To do: Please restate word for word each line from the one containing "Task: Go to the SFTP Client menu page" to the last line of the records below, and drop the pictures.

Given entries:

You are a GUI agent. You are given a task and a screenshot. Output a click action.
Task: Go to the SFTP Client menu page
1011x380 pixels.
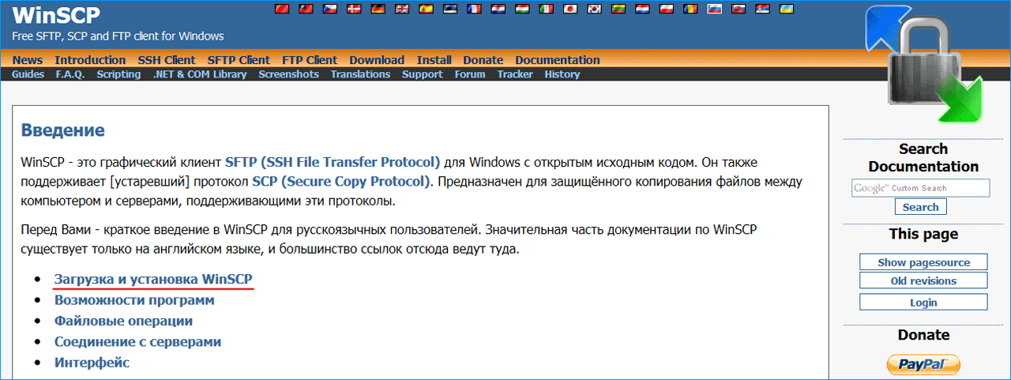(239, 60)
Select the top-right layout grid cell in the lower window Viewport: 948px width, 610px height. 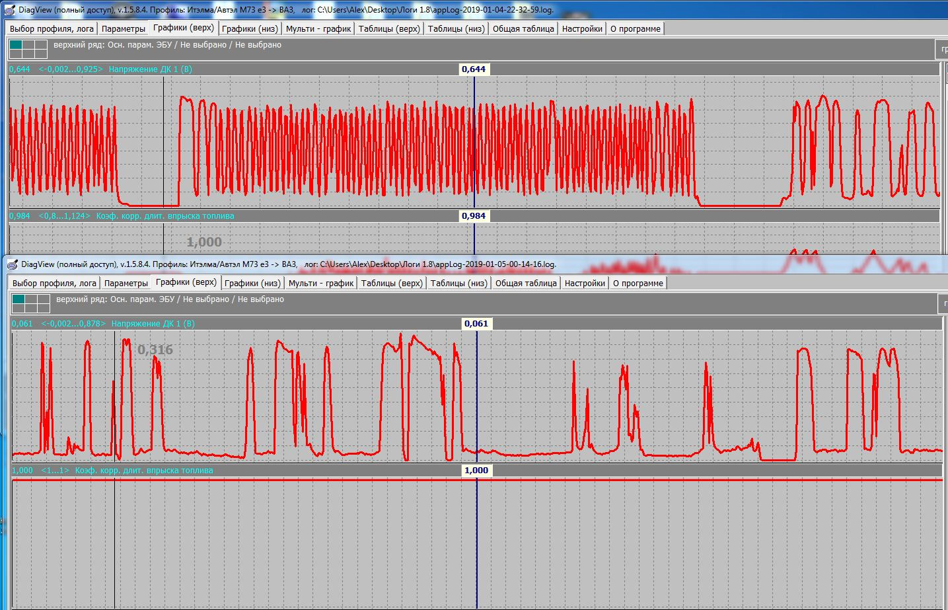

Exercise solution:
Task: Go to the SFTP Client menu page
1011x380 pixels.
(239, 60)
Select the top-right layout grid cell in the lower window Viewport: 948px width, 610px height. 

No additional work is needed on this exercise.